Le combat des associations féminines et des droits de l’Homme a été payant en Algérie,
puisque la loi criminalisant les violences à l’égard des femmes a été validée par
les deux chambres du Parlement. Dans une déclaration parvenue hier à la rédaction,
le collectif d’associations mobilisées contre ces violences, dont le Réseau Wassila/Avife,
l’association FEC, SOS Enfance en détresse, SOS Femmes en détresse, Rachda, Ciddef,
Tharwa Fatma N’Soumeur, se félicite des amendements au code pénal votés récemment
par le Sénat, après leur approbation par l’Assemblée populaire nationale (APN).

Pour ces organisations, il s’agit là d’une “avancée essentielle dans la criminalisation
des violences”. Elles regrettent, cependant, que les amendements se soient
“substitués au projet de loi-cadre”, proposé par le mouvement associatif, et “pourtant inscrit
par le bureau de l’APN”. “Nous maintenons notre point de vue qui a été à l’origine
de la production de cette loi-cadre”, indiquent les associations signataires du communiqué,
insistant sur “la nécessité d’une prise en charge globale de cette question”. Elles relèvent,
également, les insuffisances du dispositif de protection des droits de la femme, notant que
l’article sur le pardon “constitue une faute éthique et politique de ces amendements,
car il ne saurait y avoir de pardon sans justice”. Le collectif rappelle que c’est à l’État de
protéger les “plus faibles” de la société et invite ce même État à user des pouvoirs qui lui
incombent, en engageant “l’action publique” au lieu de “déléguer aux femmes victimes,
vivant le plus souvent en situation de précarité”, ce qui relève de ses “prérogatives”.

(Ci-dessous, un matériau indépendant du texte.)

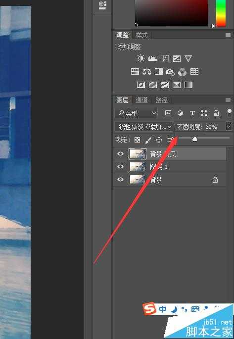Viewport: 234px width, 339px height.
Task: Open the blend mode dropdown 线性减淡
Action: (x=143, y=127)
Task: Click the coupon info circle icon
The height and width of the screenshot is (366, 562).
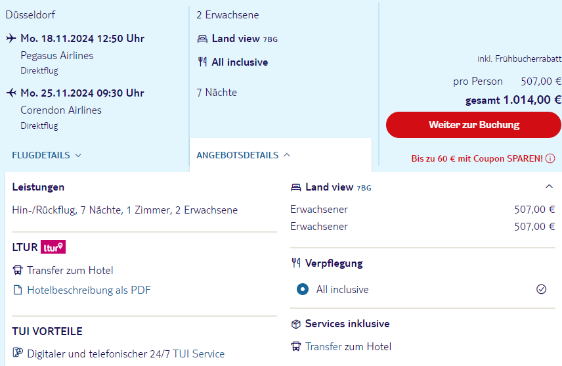Action: coord(550,158)
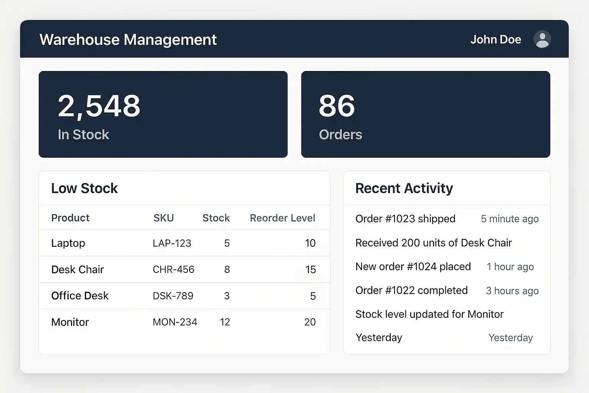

Pour rappel, le projet de loi amendant et complétant l’ordonnance 66-156 portant code pénal,
qui condamne les violences faites aux femmes, a été adopté le 5 mars dernier, par l’APN,
mais il a été bloqué pendant 9 mois au niveau du Sénat.

Un laps de temps qui coûtera la vie notamment à la jeune Razika, soulevant ainsi une vague
d’émotion et d’indignation. Le 10 décembre dernier, soit le jour de la célébration de la
Journée internationale des droits de l’Homme, les membres du Conseil de la nation ont adopté
ledit texte à l’unanimité. Parmi les nouvelles dispositions de la loi, on relève l’expression d’un ton
plus ferme et l’entrée des sanctions à l’égard des agresseurs. C’est le cas, notamment,
de l’article relatif à la protection de l'épouse des coups et blessures volontaires, qui entraînent
un état d'invalidité ou causent l'amputation, la perte d'un membre ou la mort de la victime.

Concernant la protection de la femme contre la violence sexuelle, la loi prévoit un article
criminalisant toute agression touchant à l'intégrité sexuelle de la victime. Avec aggravation de
la peine dans le cas d’un harcèlement sexuel.

Toujours dans ce domaine, il y a l’article criminalisant et luttant contre le harcèlement contre
les femmes, dans les lieux publics, avec aggravation de la peine si la victime est mineure.
Par ailleurs, en cas d’abandon de famille, la

loi ne prive pas l'épouse de ses biens et ressources financières. Conscient des retombées
bénéfiques de ces dispositions, le groupe d’associations s’est déclaré mobilisé pour “l’application”
dudit texte, en précisant, toutefois, que “l’abolition du code de la famille,
qui nous apparaît comme condamné historiquement, reste notre objectif”.